Das ist für mich ziemlich schlecht, da mir ein 1m langes (ausen-) Kabel gerade noch so reichen würde.
Nun habe ich aber folgendes Angebot entdeckt:
1 x Adapter intern SATA -> extern e-SATA 2-Port mit: Amazon.de: Elektronik

Kann es also sein, das es doch mit längeren Kabeln funktioniert?


----------



## µ|V_2814 (15. März 2009)

*AW: max. Kabellänge von esata-Kabeln*

Weiß denn niemand etwas darüber?


----------



## Stefan Payne (15. März 2009)

*AW: max. Kabellänge von esata-Kabeln*

Steht in der Spec, waren glaub ich 1,5m oder so.


----------



## µ|V_2814 (15. März 2009)

*AW: max. Kabellänge von esata-Kabeln*

ähm sry aber heißt das, dass ich ein 1,5m langes Kabel an den internen MoBo Anschlüsse als esata verwenden kann?


----------



## Stefan Payne (15. März 2009)

*AW: max. Kabellänge von esata-Kabeln*

Nein, das heißt, das die Platte maximal 1,5m vom Controller entfernt sein darf.
BTW: Sind übrigens 2 Meter.


----------



## Falcon (16. März 2009)

*AW: max. Kabellänge von esata-Kabeln*

Die maximale Kabellänge für SATA beträgt 1m. Dazu zählen bei Verwendung von Adaptern, solchen Slotblechen wie im Amazon Link etc. auch die dort bereits verwendeten Kabellängen.
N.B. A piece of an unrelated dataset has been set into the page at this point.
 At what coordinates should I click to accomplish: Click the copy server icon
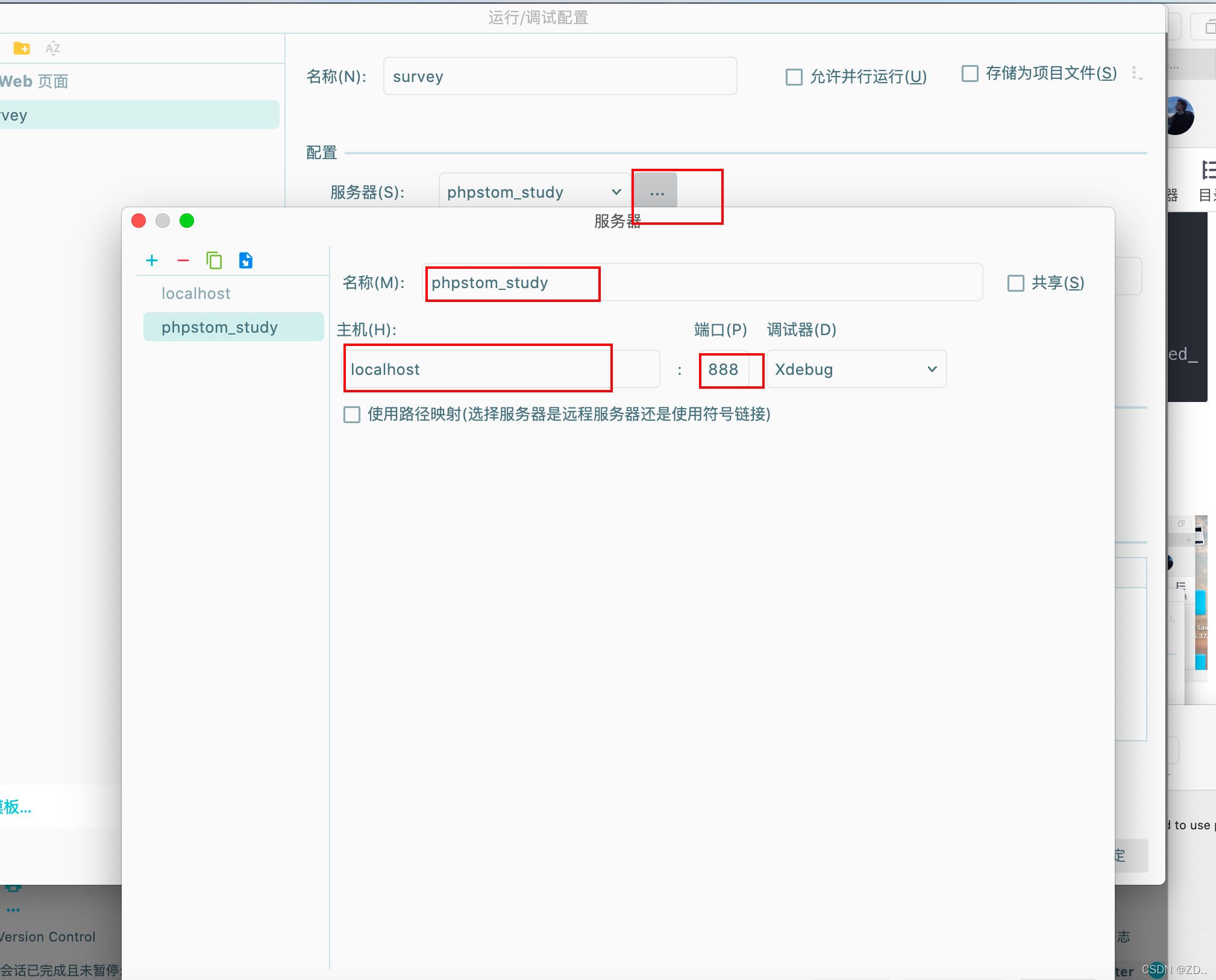click(214, 260)
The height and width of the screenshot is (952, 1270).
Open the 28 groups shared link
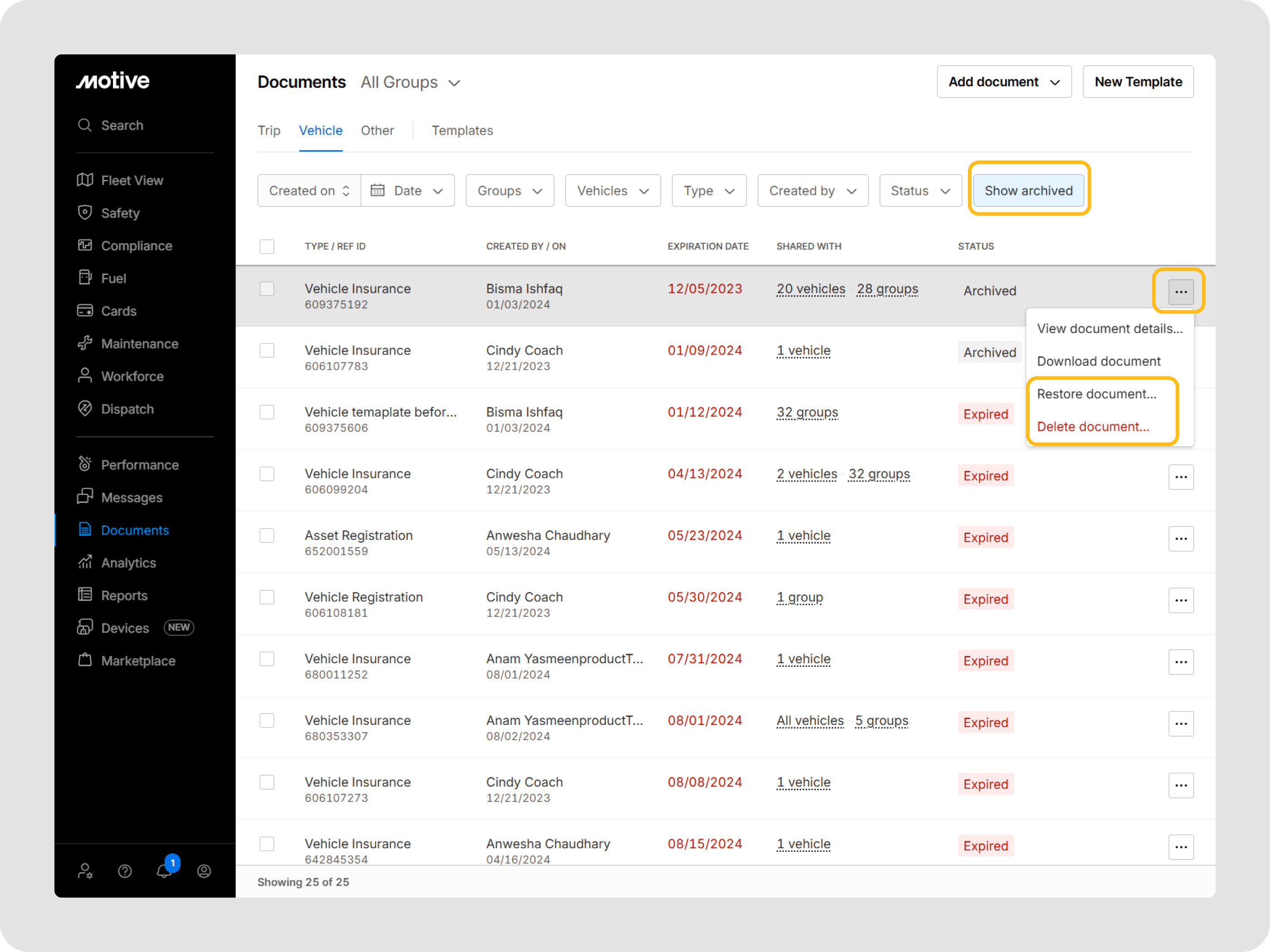tap(887, 289)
Maximale Kabellänge für echtes eSATA ist - wie oben schon geschrieben wurde - 2m.

Was Du brauchst, ist ein eSATA Controller. Der Dawicontrol DC-310e RAID Controller hat unter anderem einen solchen. Gibt auch günstigere "reine" eSATA Controller. Man sollte aber drauf achten, was da für ein Controller Chip drauf is. Am Besten Marvell oder SiL. JMicron oder ähnliches sollte man meiden.


----------



## µ|V_2814 (17. März 2009)

*AW: max. Kabellänge von esata-Kabeln*

Erstmal danke für eure Antworten.

Nun was für eine reiner  eSATA Controller ist den zu empfelen?
Wie sieht es mit der Geschwindigkeit bei Controllern aus? Bekomme ich mit PCI-Express 1x mit 250 MB/s die "volle" eSATA Geschwindigkeit?

Noch eine Frage: Kann ich von einem Kontroller booten oder benötigt dieser einen (Windows-) Treiber?


----------



## Pixelplanet (17. März 2009)

*AW: max. Kabellänge von esata-Kabeln*

ich hab meine platte über esata direkt am board (gigabyte MA-790FX-DQ6) habe dabei 120mb/s übertragung (zum vergleich: meine USb platte hat 30mb/s und komischerweise haben mein internen nur 60mb/s), und kann problemlos von der platte booten

hab da momentan die win 7 beta drauf, läuft problemlos


----------



## µ|V_2814 (20. März 2009)

*AW: max. Kabellänge von esata-Kabeln*

Ich muss mich nocheinmal dumm stellen:

Wiso soll man JMicron meiden? Ich hätte einen passenden Controller gefunden, der einen JMicron-Chip verwendet.


----------



## Stefan Payne (20. März 2009)

*AW: max. Kabellänge von esata-Kabeln*

JMicron ist sau lahm, teilweise einfach nur unterirdisch schlecht.

Der 2. P-ATA Port meines K9N2 Platinums ist z.B. nur für ATAPI Geräte zu gebrauchen, 'ne HDD erreicht da 3-5MB/Sec dran, geschätzt...
ALso Supreme COmmander hat mehrere Stunden gedauert zu installieren...


----------



## µ|V_2814 (20. März 2009)

*AW: max. Kabellänge von esata-Kabeln*

OK. Danke


----------